Your assignment
The reply should return the data in full, exactly as written.

+ + +

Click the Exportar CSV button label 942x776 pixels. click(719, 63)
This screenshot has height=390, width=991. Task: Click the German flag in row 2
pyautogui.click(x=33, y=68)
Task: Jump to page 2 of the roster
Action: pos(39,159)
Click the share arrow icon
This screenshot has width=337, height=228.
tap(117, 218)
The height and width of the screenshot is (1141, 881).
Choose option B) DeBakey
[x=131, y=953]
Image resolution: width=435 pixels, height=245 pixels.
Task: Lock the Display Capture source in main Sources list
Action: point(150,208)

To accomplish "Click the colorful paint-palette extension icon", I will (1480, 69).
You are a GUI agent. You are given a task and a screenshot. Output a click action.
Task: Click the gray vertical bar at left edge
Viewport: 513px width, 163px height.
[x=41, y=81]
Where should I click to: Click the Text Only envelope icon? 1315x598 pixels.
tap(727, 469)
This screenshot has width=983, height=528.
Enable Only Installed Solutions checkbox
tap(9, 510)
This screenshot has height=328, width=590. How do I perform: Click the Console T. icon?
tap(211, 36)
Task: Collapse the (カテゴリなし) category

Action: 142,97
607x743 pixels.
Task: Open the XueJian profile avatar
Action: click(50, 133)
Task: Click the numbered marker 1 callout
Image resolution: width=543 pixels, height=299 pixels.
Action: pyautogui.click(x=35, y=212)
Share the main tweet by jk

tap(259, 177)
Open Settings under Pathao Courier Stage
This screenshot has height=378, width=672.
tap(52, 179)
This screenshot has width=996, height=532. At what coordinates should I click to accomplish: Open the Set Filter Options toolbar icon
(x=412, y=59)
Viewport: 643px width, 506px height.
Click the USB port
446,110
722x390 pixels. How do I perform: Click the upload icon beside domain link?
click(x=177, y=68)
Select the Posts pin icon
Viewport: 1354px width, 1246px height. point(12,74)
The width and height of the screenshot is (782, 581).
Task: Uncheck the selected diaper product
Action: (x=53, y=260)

+ + +

Answer for the task
Click the Exportar CSV button label 942x776 pixels. click(719, 63)
This screenshot has height=390, width=991. Task: Click the German flag in row 2
pyautogui.click(x=33, y=68)
Task: Jump to page 2 of the roster
Action: pos(39,159)
Click the share arrow icon
This screenshot has width=337, height=228.
tap(117, 218)
The height and width of the screenshot is (1141, 881).
Choose option B) DeBakey
[x=131, y=953]
Image resolution: width=435 pixels, height=245 pixels.
Task: Lock the Display Capture source in main Sources list
Action: point(150,208)

To accomplish "Click the colorful paint-palette extension icon", I will (1480, 69).
You are a GUI agent. You are given a task and a screenshot. Output a click action.
Task: Click the gray vertical bar at left edge
Viewport: 513px width, 163px height.
[x=41, y=81]
Where should I click to: Click the Text Only envelope icon? 1315x598 pixels.
tap(727, 469)
This screenshot has width=983, height=528.
Enable Only Installed Solutions checkbox
tap(9, 510)
This screenshot has height=328, width=590. How do I perform: Click the Console T. icon?
tap(211, 36)
Task: Collapse the (カテゴリなし) category

Action: 142,97
607x743 pixels.
Task: Open the XueJian profile avatar
Action: click(50, 133)
Task: Click the numbered marker 1 callout
Image resolution: width=543 pixels, height=299 pixels.
Action: pyautogui.click(x=35, y=212)
Share the main tweet by jk

tap(259, 177)
Open Settings under Pathao Courier Stage
This screenshot has height=378, width=672.
tap(52, 179)
This screenshot has width=996, height=532. At what coordinates should I click to accomplish: Open the Set Filter Options toolbar icon
(x=412, y=59)
Viewport: 643px width, 506px height.
Click the USB port
446,110
722x390 pixels. How do I perform: Click the upload icon beside domain link?
click(x=177, y=68)
Select the Posts pin icon
Viewport: 1354px width, 1246px height. point(12,74)
The width and height of the screenshot is (782, 581).
Task: Uncheck the selected diaper product
Action: (x=53, y=260)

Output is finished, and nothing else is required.